• _WHAT YOU NEED TO DO_: Below, copy the material word for word from the line with "Select the Technical" up to and including the line with "[x=625, y=426]".

Records in a dataset:
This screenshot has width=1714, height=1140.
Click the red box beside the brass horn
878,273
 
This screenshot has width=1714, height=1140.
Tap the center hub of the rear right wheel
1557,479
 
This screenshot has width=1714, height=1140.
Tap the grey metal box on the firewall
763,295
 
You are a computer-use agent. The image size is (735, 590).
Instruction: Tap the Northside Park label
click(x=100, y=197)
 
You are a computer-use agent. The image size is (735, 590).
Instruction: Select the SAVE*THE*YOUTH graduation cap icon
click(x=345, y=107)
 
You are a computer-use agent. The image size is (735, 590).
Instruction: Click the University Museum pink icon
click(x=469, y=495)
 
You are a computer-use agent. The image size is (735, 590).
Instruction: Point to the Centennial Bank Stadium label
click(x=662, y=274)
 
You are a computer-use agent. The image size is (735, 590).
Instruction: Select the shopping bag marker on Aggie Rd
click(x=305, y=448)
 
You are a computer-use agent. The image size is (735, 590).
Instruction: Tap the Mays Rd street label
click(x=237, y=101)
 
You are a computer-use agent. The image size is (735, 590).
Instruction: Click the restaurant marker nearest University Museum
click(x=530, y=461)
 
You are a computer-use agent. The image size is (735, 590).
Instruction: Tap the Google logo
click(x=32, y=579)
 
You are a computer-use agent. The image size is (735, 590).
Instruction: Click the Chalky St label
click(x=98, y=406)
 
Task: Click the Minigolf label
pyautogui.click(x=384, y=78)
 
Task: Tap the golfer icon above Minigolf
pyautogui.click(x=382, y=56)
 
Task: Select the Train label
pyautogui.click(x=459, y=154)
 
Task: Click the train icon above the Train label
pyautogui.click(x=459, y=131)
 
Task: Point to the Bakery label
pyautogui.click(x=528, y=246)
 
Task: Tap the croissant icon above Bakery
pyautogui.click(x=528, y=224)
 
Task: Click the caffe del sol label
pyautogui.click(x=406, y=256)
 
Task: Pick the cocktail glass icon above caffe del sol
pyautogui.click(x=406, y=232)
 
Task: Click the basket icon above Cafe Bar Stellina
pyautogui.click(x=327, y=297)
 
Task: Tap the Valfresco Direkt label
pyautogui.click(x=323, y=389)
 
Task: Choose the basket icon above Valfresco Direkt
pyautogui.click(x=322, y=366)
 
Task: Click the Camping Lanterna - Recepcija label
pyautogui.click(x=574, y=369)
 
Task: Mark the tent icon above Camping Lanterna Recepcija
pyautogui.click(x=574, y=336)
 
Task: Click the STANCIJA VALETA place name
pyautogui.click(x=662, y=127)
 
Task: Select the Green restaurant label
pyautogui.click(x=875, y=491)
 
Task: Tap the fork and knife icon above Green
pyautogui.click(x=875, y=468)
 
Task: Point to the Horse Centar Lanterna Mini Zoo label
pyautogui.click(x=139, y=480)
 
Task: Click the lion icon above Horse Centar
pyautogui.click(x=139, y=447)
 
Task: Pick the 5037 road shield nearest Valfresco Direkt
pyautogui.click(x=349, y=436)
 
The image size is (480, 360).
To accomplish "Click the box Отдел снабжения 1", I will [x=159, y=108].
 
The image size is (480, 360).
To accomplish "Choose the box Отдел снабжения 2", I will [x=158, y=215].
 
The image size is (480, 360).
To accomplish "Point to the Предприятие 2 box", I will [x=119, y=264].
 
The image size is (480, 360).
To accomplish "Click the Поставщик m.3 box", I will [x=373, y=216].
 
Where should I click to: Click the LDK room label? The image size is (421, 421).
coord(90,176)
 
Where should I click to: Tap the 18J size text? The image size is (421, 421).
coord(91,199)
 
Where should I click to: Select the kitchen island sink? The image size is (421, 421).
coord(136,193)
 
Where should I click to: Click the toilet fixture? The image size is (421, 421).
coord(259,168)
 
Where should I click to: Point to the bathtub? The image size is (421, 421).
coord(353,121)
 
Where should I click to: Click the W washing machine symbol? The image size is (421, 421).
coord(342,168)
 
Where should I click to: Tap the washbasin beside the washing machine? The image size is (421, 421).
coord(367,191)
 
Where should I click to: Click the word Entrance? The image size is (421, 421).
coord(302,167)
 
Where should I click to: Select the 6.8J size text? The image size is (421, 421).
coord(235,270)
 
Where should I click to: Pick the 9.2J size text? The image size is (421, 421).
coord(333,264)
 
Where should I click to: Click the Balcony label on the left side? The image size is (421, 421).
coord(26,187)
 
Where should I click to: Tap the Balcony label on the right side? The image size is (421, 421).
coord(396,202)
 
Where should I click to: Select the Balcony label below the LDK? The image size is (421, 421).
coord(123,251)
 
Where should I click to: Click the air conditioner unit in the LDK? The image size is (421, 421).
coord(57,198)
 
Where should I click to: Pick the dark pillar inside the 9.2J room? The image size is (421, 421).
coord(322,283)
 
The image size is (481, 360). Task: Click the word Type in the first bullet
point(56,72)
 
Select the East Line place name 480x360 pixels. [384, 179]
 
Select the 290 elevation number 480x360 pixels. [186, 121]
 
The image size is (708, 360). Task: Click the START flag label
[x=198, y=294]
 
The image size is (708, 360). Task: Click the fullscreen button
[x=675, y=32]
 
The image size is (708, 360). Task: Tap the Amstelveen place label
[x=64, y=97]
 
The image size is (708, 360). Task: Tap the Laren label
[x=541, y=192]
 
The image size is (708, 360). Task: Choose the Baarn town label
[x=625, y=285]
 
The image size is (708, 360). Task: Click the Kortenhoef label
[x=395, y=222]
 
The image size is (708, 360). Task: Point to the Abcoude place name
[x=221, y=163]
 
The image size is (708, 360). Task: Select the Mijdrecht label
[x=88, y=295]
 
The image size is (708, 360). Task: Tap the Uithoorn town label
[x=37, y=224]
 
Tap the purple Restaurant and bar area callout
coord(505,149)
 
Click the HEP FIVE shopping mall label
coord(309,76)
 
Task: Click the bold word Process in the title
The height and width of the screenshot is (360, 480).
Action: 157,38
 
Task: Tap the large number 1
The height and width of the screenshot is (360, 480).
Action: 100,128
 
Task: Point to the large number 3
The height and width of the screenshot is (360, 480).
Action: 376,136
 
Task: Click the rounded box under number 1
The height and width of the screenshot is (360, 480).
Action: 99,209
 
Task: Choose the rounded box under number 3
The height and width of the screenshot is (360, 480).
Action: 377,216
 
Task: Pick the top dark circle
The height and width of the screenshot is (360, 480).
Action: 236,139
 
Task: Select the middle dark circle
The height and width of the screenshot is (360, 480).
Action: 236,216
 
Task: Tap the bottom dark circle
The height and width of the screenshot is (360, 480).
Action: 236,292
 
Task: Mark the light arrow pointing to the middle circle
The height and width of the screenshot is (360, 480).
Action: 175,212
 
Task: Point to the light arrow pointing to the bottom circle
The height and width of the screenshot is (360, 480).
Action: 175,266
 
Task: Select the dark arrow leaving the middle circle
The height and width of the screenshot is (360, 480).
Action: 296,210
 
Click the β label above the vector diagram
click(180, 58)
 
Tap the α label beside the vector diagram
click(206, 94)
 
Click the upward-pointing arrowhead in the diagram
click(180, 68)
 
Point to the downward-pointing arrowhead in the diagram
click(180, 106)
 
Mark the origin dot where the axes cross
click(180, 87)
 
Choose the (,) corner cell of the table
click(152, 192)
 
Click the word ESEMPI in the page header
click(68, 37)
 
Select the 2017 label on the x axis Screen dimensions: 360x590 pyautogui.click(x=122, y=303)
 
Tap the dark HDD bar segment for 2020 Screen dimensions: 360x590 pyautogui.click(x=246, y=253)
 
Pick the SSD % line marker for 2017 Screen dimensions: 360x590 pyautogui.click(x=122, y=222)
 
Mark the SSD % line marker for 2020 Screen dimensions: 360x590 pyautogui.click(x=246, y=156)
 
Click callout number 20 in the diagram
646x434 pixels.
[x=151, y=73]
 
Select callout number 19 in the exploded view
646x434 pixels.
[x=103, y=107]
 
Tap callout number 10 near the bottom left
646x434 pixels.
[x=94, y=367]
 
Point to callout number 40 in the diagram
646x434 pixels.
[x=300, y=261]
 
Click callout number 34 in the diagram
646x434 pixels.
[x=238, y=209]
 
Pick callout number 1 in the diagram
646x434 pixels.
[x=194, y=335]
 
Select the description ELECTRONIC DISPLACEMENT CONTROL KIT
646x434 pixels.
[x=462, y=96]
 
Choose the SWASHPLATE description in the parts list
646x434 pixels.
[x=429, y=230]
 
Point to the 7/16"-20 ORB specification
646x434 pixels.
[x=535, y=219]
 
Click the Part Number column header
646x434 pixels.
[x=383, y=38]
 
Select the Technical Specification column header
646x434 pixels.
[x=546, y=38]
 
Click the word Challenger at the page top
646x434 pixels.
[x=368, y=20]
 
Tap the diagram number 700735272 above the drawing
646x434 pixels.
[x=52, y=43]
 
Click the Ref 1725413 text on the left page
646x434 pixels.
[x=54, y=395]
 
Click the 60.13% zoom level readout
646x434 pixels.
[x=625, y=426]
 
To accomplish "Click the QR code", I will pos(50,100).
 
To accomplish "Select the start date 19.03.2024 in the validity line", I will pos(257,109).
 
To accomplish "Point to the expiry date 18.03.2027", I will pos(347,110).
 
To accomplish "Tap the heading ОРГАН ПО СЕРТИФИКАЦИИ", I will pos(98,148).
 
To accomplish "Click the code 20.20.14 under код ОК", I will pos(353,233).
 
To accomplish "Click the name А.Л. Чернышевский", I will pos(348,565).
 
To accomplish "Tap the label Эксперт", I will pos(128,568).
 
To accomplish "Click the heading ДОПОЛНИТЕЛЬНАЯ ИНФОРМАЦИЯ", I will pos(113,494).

• _TASK RESPONSE_:
Select the Technical Specification column header
646x434 pixels.
[x=546, y=38]
 
Click the word Challenger at the page top
646x434 pixels.
[x=368, y=20]
 
Tap the diagram number 700735272 above the drawing
646x434 pixels.
[x=52, y=43]
 
Click the Ref 1725413 text on the left page
646x434 pixels.
[x=54, y=395]
 
Click the 60.13% zoom level readout
646x434 pixels.
[x=625, y=426]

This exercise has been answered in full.